◆ TEXTE SOURCE
---*---

Économie
La CPME jette son nom et mise sur les entrepreneurs pour peser plus lourd
La deuxième organisation patronale française change d’identité pour devenir « Les Entrepreneurs ». Son premier grand rassemblement au Parc des Princes…


La deuxième organisation patronale française change d’identité pour devenir « Les Entrepreneurs ». Son premier grand rassemblement au Parc des Princes affiche une ambition claire : faire entendre la voix des patrons de toutes tailles.
Jeudi, sous une chaleur écrasante, le Parc des Princes a accueilli un nouveau genre d’assemblée. Ce n’était pas un match de foot mais la première « grande assemblée » des Entrepreneurs, nouveau nom de la CPME (Confédération des petites et moyennes entreprises). Le président Amir Reza-Tofighi a expliqué le sens de ce changement. Il veut d’abord remettre les chefs d’entreprise au cœur du débat public et les transformer en force de proposition. Ensuite, il souhaite attirer ceux qui ne sont pas encore membres, quelle que soit la taille de leur boîte, pour que le collectif pèse davantage. Dans son discours, il a lancé une formule choc : les entrepreneurs ne demandent pas qu’on les plaigne mais qu’on les écoute, et ils seront « candidats » à la prochaine présidentielle.

---*---

◆ DONNÉES ENREGISTRÉES
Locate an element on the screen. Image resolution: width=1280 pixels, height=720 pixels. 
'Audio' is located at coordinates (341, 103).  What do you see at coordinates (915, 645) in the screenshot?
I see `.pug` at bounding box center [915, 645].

---*---

◆ QUESTIONS DE LECTURE
1. D'après l'article sur la CPME, dans quel lieu s'est tenu le premier grand rassemblement de l'organisation ?
2. Indiquez si chacune des affirmations suivantes concorde avec l'article sur la CPME, en répondant par oui ou par non et en citant les mots décisifs : (a) le rassemblement a eu lieu un jeudi ; (b) l'événement était un match de football ; (c) le président souhaite attirer uniquement les grandes entreprises.
3. Prolongez l'article sur la CPME au-delà de sa dernière phrase.

◆ RÉPONSES AUX EXERCICES
1. Au Parc des Princes.

2.
(a) Oui : « Jeudi, sous une chaleur écrasante, le Parc des Princes a accueilli un nouveau genre d’assemblée. »
(b) Non : « Ce n’était pas un match de foot mais la première « grande assemblée » des Entrepreneurs »
(c) Non : « quelle que soit la taille de leur boîte »

3.
Dans les gradins, le soleil tournait et les bancs se remplissaient doucement. Quelques personnalités avaient fait le déplacement, comme le ministre des PME Serge Papin ou l’ancien Premier ministre Édouard Philippe. En chemise, assis sur un pliant, Philippe a simplement dit qu’il était venu pour écouter. Les Entrepreneurs ont dévoilé leurs priorités : faire grimper la croissance française de 10% en cinq ans et augmenter les salaires d’autant, hors inflation. Pour y parvenir, ils veulent transférer certaines charges vers d’autres assiettes. Un nouveau laboratoire d’idées, la Fabrique des entrepreneurs, doit permettre de remonter les propositions du terrain en associant économistes, experts et élus.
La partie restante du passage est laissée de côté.